Charlotte, N.C. — Connecticut’s first lady, Cathy Malloy, apologized today for her off-the-cuff remarks Wednesday at a public forum here about difficulties of living under the constant scrutiny of the media.
“I didn’t do a good job of expressing what I really feel,” she said in a statement emailed by the governor’s office. “Although I don’t always agree with what’s written by members of the media, I do believe they’ve been fair to me and my family.”
Gov. Dannel P. Malloy, who addressed the Democratic National Convention on Wednesday, defended his wife.
“She was talking to a women’s group about how difficult public life is. That should not surprise anybody. It is very difficult,” Malloy said. “I don’t think it was intend to be a critique of anything other than how difficult public life is.”
But minutes later, his office issued the apology from the first lady, whose husband was mayor of Stamford for 14 years before his election as governor in 2010.
Cathy Malloy attended a forum Wednesday by EMILY’s List, the group that encourages Democratic women who support abortion rights to seek public offices.
In remarks recorded by the Albany Times Union and reported by Hearst Connecticut, Malloy warned about the media during a town-hall style question-and-answer session:
“When people need to make the choice if they want to get into public office or not, they say, ‘Wow, do we really want to subject our children to this? Or our wives to this? Or our husbands?’ It’s a big decision because the media just won’t let up.”
She was accompanied for much of Wednesday by two of her three children, including a son whose struggles with depression and drug abuse became public after his arrest on a drug charge before the 2010 gubernatorial campaign.
“Americans eat their politicians up every day,” she said, according to an account by the Los Angeles Times. “And this is a huge problem. Not only do we get beat up, our children get beat up. And it’s tough business, a really tough business, for people that want to get in public life.”
Malloy mentioned making news after getting a ticket for not wearing a seatbelt.
“National news, it’s just so bizarre,” she said.

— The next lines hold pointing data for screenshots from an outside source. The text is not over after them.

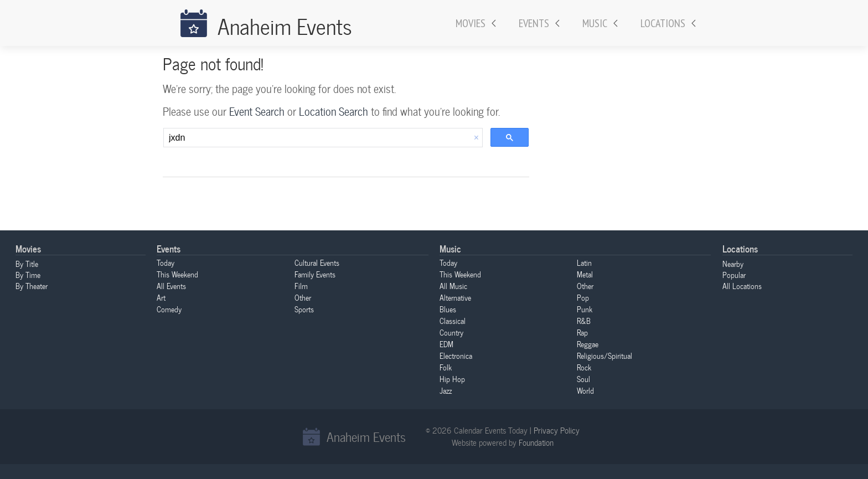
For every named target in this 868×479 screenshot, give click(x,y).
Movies (471, 23)
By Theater (32, 286)
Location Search (333, 111)
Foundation (536, 442)
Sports (304, 309)
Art (161, 297)
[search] (317, 138)
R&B (583, 321)
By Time (28, 275)
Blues (448, 309)
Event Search (257, 111)
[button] (476, 137)
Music (595, 23)
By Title (27, 264)
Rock (584, 367)
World (585, 390)
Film (301, 286)
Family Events (315, 274)
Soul (583, 379)
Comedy (169, 309)
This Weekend (177, 274)
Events (534, 23)
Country (451, 332)
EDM (446, 344)
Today (166, 262)
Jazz (446, 390)
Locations (663, 23)
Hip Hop (452, 379)
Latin (584, 262)
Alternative (455, 297)
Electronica (456, 356)
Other (303, 297)
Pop (583, 297)
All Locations (742, 286)
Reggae (587, 344)
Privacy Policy (556, 430)
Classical (452, 321)
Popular (734, 275)
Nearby (733, 264)
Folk (446, 367)
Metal (585, 274)
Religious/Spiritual (604, 356)
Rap (582, 332)
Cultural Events (317, 262)
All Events (171, 286)
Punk (585, 309)
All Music (453, 286)
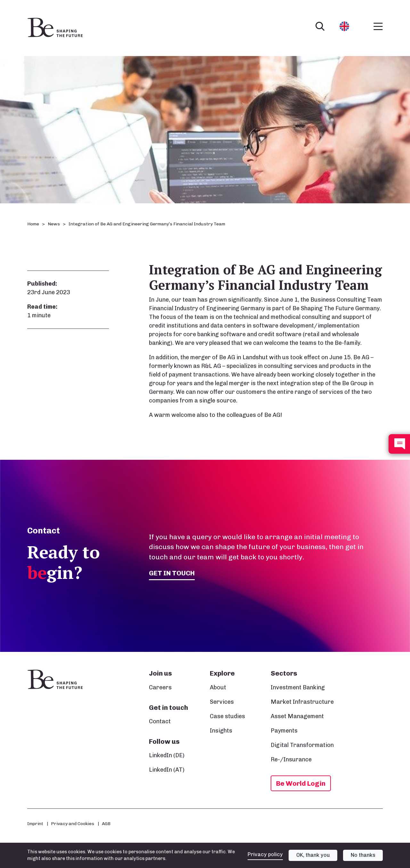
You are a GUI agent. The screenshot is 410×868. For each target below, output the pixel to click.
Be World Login (301, 783)
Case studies (227, 716)
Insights (221, 731)
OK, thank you (313, 855)
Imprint (35, 824)
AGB (106, 824)
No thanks (363, 855)
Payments (284, 731)
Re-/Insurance (291, 759)
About (218, 687)
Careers (160, 687)
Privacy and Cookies (72, 824)
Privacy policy (265, 855)
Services (222, 702)
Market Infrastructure (302, 702)
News (54, 224)
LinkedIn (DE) (167, 755)
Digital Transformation (302, 745)
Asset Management (297, 716)
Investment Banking (298, 687)
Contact (160, 721)
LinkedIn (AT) (167, 770)
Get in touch (172, 573)
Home (33, 224)
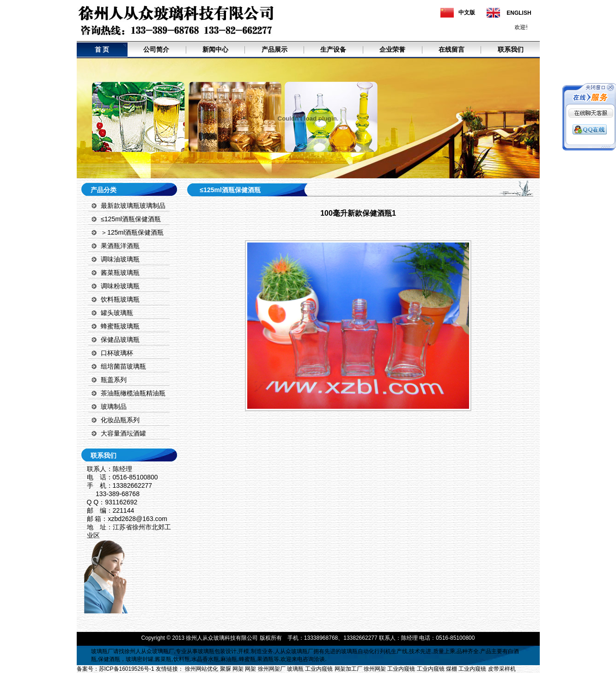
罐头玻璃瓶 (117, 313)
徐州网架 (375, 669)
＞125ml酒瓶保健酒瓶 (132, 232)
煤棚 (451, 669)
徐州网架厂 (272, 669)
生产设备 (333, 49)
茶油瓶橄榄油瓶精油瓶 (133, 393)
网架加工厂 (348, 669)
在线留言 (451, 49)
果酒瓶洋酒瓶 (120, 246)
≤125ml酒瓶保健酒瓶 (131, 219)
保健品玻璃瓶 (120, 340)
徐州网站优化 (201, 669)
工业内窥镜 (319, 669)
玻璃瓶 (99, 651)
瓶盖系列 (114, 380)
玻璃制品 (114, 406)
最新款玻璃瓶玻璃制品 (133, 206)
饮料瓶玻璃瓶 (120, 299)
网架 (238, 669)
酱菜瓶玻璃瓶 (120, 273)
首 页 (102, 49)
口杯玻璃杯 (117, 353)
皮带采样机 (502, 669)
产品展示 (274, 49)
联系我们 (511, 49)
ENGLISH (518, 13)
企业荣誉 (392, 49)
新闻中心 (215, 49)
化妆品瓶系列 (120, 420)
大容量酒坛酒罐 (123, 433)
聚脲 (226, 669)
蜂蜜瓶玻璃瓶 (120, 326)
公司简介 (156, 49)
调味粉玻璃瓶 (120, 286)
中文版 (467, 12)
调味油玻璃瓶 (120, 259)
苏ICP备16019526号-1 (127, 669)
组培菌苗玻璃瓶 (123, 366)
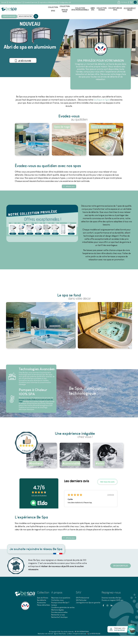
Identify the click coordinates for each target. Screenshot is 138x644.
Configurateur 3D (65, 2)
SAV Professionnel (82, 598)
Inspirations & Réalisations (48, 2)
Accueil (4, 2)
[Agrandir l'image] (41, 325)
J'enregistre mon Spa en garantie (88, 603)
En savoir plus (119, 566)
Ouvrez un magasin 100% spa (112, 601)
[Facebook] (103, 606)
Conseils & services (31, 2)
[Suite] (69, 413)
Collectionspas (53, 9)
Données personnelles (59, 613)
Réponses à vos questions (61, 598)
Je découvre (24, 69)
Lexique (54, 606)
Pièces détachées (44, 606)
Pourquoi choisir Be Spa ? (60, 603)
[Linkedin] (112, 606)
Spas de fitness (42, 598)
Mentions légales (58, 610)
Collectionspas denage (64, 9)
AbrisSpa (92, 9)
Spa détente (42, 601)
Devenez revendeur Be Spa (111, 598)
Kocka (64, 634)
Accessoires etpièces (130, 9)
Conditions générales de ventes (63, 608)
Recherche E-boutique (59, 618)
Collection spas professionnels (80, 9)
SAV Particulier (81, 601)
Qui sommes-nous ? (15, 2)
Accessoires (41, 603)
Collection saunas (102, 9)
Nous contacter (25, 16)
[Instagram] (108, 606)
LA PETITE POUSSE (95, 634)
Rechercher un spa (58, 615)
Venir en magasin (9, 16)
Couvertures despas (115, 9)
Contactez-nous (57, 601)
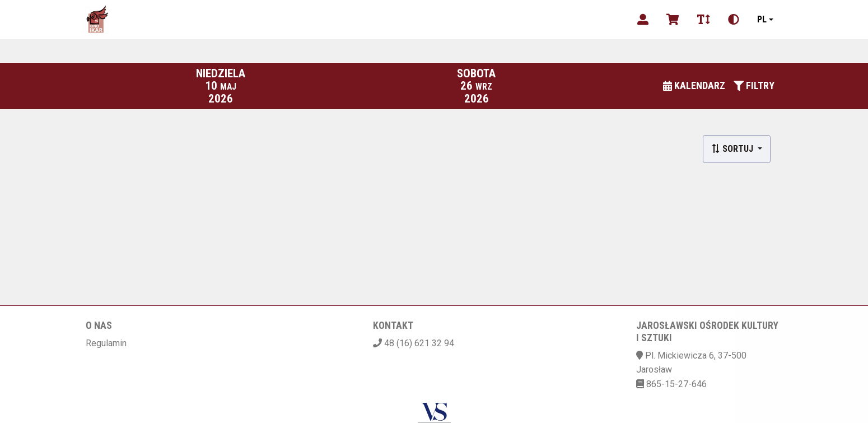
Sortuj (733, 148)
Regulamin (106, 343)
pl (762, 19)
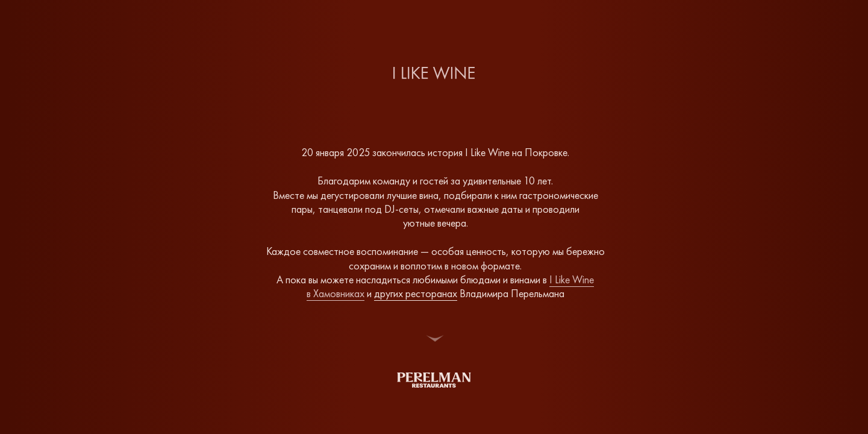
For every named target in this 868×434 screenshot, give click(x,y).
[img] (434, 380)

The quick apology was an effort by the governor’s office keep the remarks from turning into a media feud.
Roy Occhiogrosso, the governor’s senior adviser, said press coverage of Malloy has been fair. He downplayed any suggestions that her remarks may have taken away from the governor’s moment in the spotlight.
“It’s not disappointing at all. We don’t control the timing,” he said. “Every person in this inner circle of Dan Malloy appreciates and loves Cathy Malloy for who she is. She is a passionate, loyal defender of her family, and we wouldn’t have it any other way.”